[Stored records]
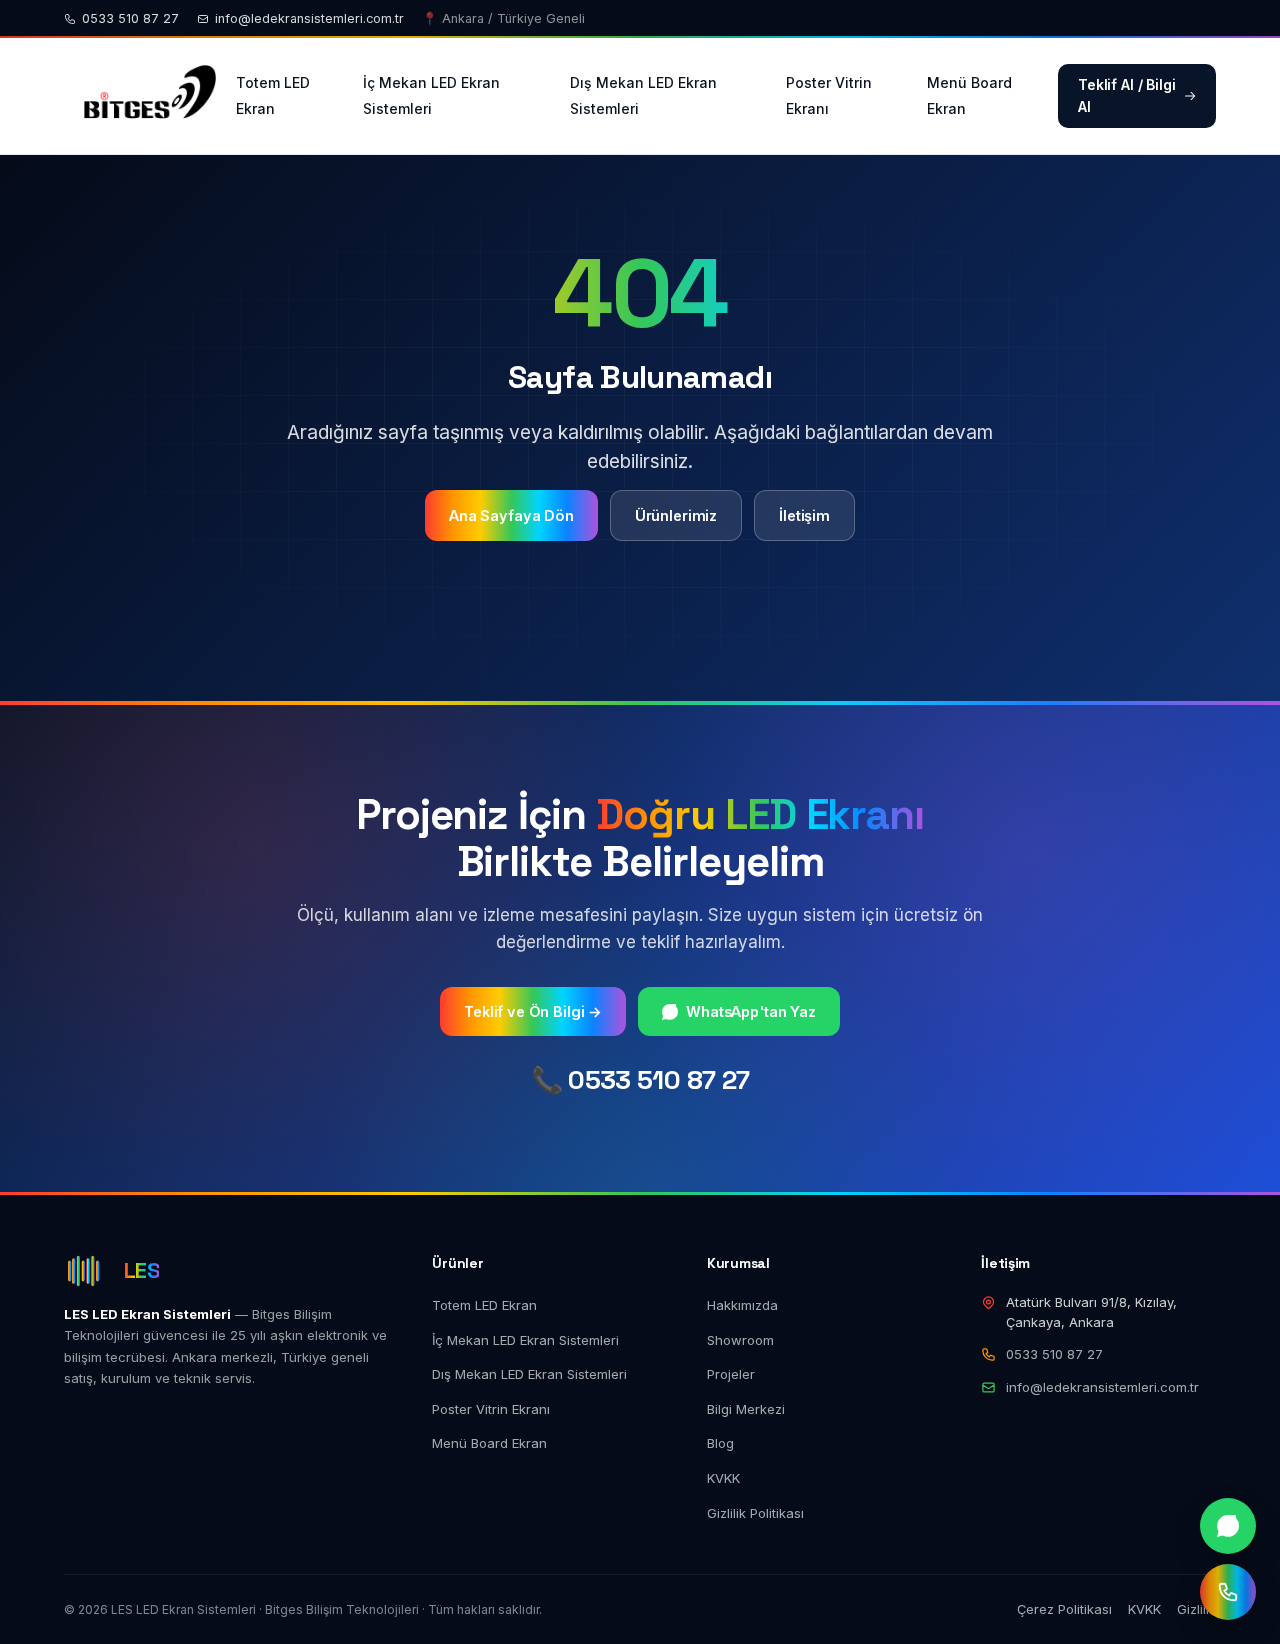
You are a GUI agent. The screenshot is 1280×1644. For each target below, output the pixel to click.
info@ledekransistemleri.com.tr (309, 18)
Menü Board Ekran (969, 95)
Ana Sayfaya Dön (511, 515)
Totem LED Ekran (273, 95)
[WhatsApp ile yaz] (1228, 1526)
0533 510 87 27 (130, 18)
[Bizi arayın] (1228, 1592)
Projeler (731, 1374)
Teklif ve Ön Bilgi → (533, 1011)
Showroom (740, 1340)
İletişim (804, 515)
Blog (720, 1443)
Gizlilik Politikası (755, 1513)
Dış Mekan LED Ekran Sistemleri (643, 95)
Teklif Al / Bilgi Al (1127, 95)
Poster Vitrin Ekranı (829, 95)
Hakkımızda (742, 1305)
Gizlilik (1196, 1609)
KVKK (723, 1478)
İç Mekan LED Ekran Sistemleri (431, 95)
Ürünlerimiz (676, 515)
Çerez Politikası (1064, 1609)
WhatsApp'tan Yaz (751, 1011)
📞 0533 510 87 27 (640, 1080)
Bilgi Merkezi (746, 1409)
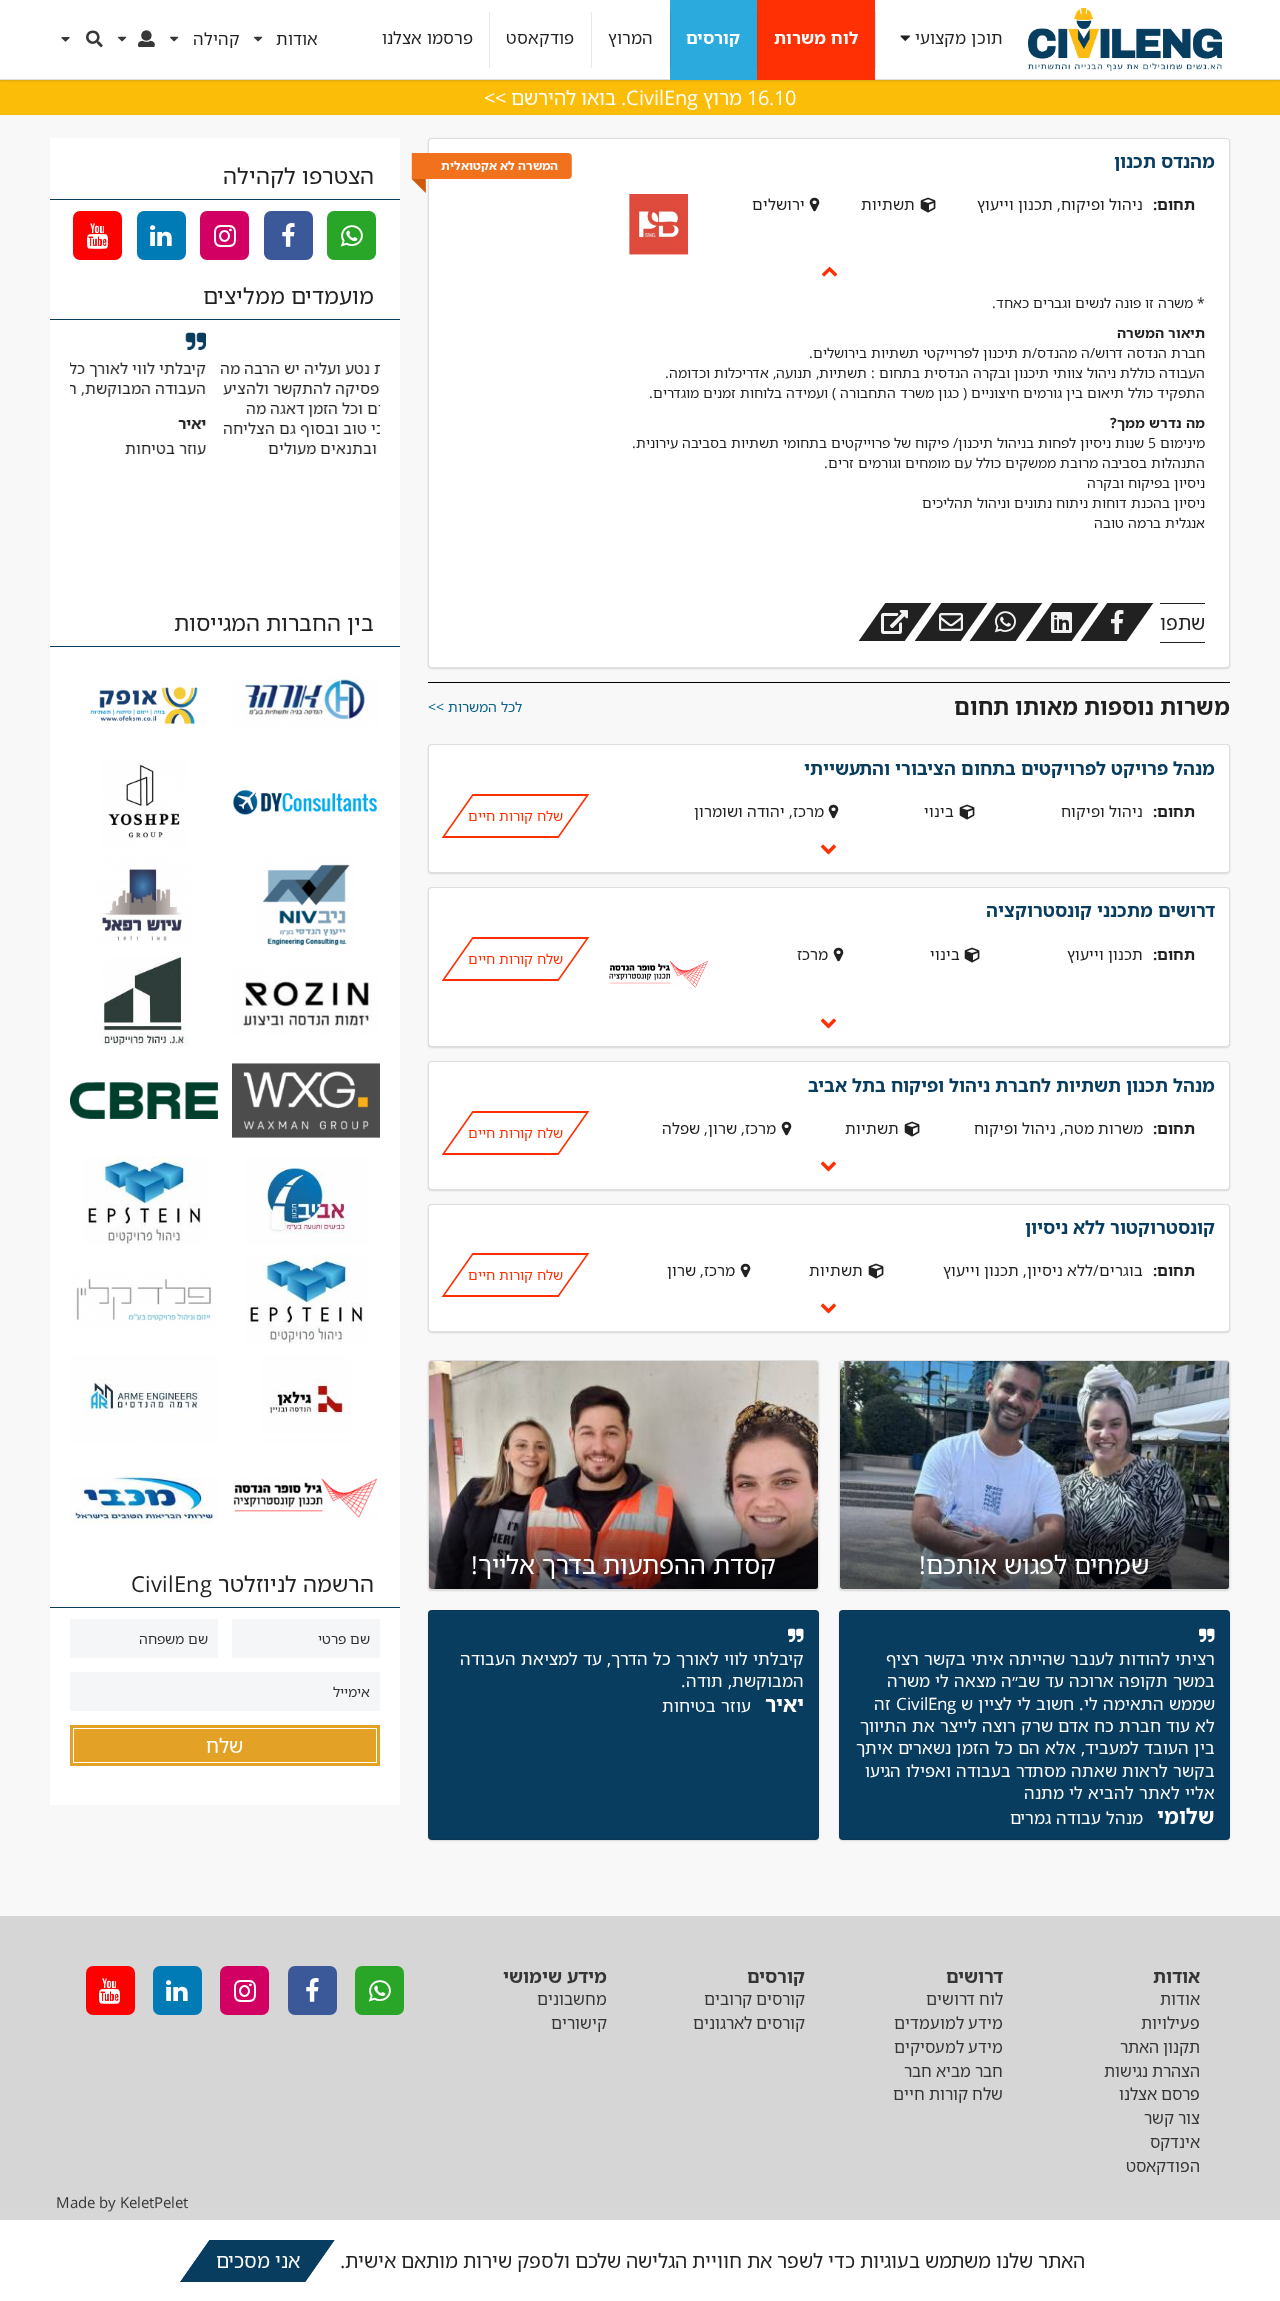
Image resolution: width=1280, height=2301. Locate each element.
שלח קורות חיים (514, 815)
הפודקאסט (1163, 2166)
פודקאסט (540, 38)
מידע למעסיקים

* Brief: Since the pictures are not part of the copy, please transcribe only the lines above from the one with "Gizlilik (1196, 1609)" through the one with "שלח קורות חיים (514, 815)", exactly and with both ends.

* Task output:
Gizlilik (1196, 1609)
KVKK (723, 1478)
İç Mekan LED Ekran Sistemleri (431, 95)
Ürünlerimiz (676, 515)
Çerez Politikası (1064, 1609)
WhatsApp'tan Yaz (751, 1011)
📞 0533 510 87 27 (640, 1080)
Bilgi Merkezi (746, 1409)
Image resolution: width=1280, height=2301. Locate each element.
שלח קורות חיים (514, 815)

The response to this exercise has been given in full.